Paul Tudor Jones, meet Larry Summers.

Like the former Harvard president, Jones, the legendary financier, is in hot water for some remarks he made that did not sit well with feminists.

Jones was speaking at a University of Virginia symposium on investment strategies and philosophies. He was on a panel with three other investors, whom the Washington Post kindly characterized as “men, white and aging.” The four were asked why no female investors were included on the panel that day. The Washington Post reports:

Paul Tudor Jones II, a 1976 U-Va. graduate and billionaire Greenwich-based hedge fund manager, took a stab at answering. According to those who attended, Jones explained how traders must have extraordinary focus and commitment, working long hours and forgoing personal time. A lot of women opt out of such a high-intensity career, he said, especially once they have children.

The reaction was immediate:

Carl P. Zeithaml, dean of the U-Va. McIntire School of Commerce, said that he immediately received complaints from alumni and faculty members who were concerned and, in some cases, appalled by the substance and framing of Jones’s comments. It seemed to be the opposite of the message that Facebook Chief Operating Officer Sheryl Sandberg is pushing as she visits college campuses and urges young women not to limit themselves.
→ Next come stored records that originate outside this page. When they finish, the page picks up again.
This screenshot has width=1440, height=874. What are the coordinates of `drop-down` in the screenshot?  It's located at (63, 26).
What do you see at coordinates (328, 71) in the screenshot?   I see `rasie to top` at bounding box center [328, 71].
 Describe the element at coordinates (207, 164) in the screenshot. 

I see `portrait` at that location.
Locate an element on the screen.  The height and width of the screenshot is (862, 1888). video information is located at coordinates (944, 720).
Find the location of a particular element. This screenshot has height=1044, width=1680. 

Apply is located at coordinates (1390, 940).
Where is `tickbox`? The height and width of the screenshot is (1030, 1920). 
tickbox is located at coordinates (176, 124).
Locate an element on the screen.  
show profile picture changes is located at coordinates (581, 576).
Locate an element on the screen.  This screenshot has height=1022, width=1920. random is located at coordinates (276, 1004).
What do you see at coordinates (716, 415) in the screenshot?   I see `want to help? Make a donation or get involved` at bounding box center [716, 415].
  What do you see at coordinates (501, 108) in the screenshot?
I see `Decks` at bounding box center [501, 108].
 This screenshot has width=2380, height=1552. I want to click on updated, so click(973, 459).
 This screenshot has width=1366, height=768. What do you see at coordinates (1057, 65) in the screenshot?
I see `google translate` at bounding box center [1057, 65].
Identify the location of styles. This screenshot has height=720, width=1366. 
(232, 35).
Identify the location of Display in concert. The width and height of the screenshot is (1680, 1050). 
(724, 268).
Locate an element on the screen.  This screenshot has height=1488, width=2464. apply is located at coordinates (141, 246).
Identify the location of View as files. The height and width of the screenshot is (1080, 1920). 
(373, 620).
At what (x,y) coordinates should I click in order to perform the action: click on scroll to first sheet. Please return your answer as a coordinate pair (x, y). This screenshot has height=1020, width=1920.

It is true that Sandberg advises women to do just the opposite of what Jones described. But, unlike Sandberg, Jones had no “message:” he was merely stating a fact as he saw it. I wasn’t there so maybe Jones said something stronger. But I doubt it: it really doesn't take much to get the PC Patrol in a snit.

While Jones may have stirred up a furor, there is actually ample evidence that more and more educated women are taking time out of the workforce to bring up children.

Vanderbilt University’s Joni Hersch’s study Opting Out among Women with Elite Education documents the trend.

If Jones had said that women should stay home and bring up children, regardless of what they would prefer, I can see how people might be angry. But he didn’t say that.

Jones, by the way, funds charter schools and is on the board of StudentsFirstNY, which is an offshoot of an outfit started by Michelle A. Rhee, the former D.C. schools chancellor.